O vakit çaresizsiniz. Çaresizlik, yas sürecine girdiği zaman içinizi öldürüyor. Aynı zamanda bir gün bu çaresizlikten kurtulmak için içinizde öfke birikiyor. Yas tutmak, kaybettiğiniz kişiye, onu düşünerek, bazen ağlayarak, bazen gülerek veda etmektir.

Ona “Allahaısmarladık” demek... Normal yas süreci böyle bir şey. 90 yaşındaki büyüğünüz öldüğü vakit başka, 3 yaşındaki çocuğunuzu kaybettiğinizde başka... Çeşit çeşit yaslar var. Birisini gömüyorsunuz ama onun imajı, psikolojik ikizi kafanızda.

O ikizi de gömmek lazım. Ama onu hemen gömmenin imkânı yok. Onunla yavaş yavaş, konuşa konuşa, hatırlaya hatırlaya, 1-2 senede vedalaşıyorsunuz. O zaman, her an aklınıza gelmiyor. Yas tutmak, kaybedilen kişinin ikiziyle ilişkinizi yavaşlatmak demek.

■ Peki travma varsa?

Çaresizlik, öfke varsa, onurunuz kırılmışsa yas tutma imkânı yok. Kaybettiğiniz kişi her aklınıza geldiğinde öfke duyarsınız. Böylece yas süreci komplikasyona girer.
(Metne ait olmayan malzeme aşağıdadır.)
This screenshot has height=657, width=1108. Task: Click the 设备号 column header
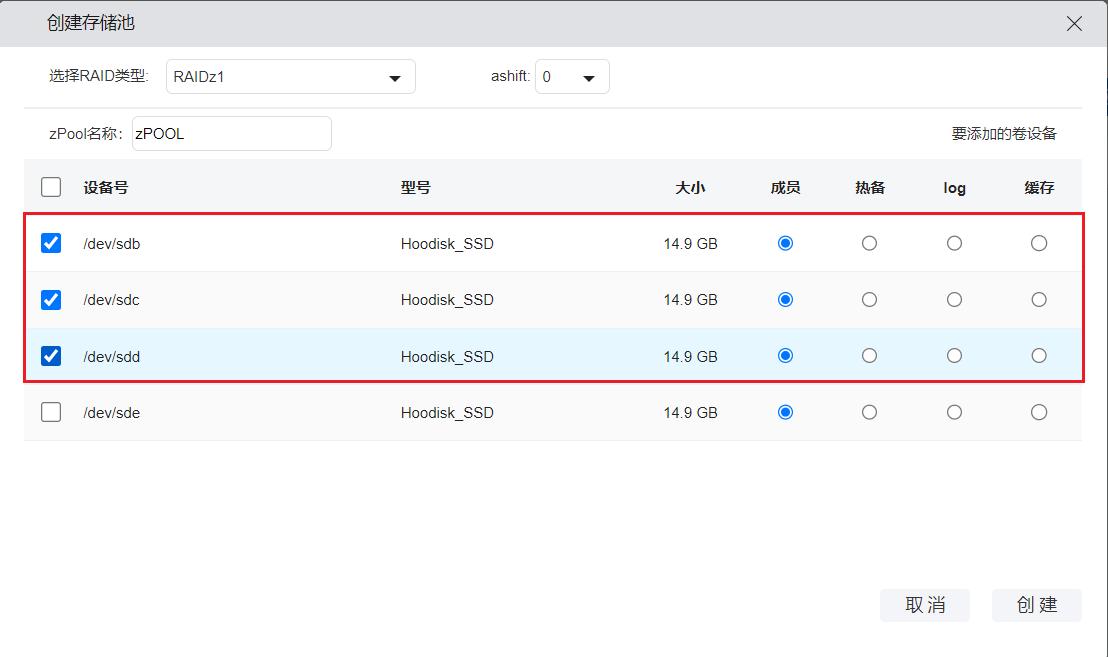tap(105, 187)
Türkiye’nin psikolojisi, birincisi kutuplaşma, ikincisi yas tutamama. Yas tutamıyoruz. Çok yayıldı. Milyonlarca kişi yas tutmada zorlanıyor. Ankara’da olanları milyonlarca kişi gördü. Ben de görünce ağlamaklı oldum, içim acıdı.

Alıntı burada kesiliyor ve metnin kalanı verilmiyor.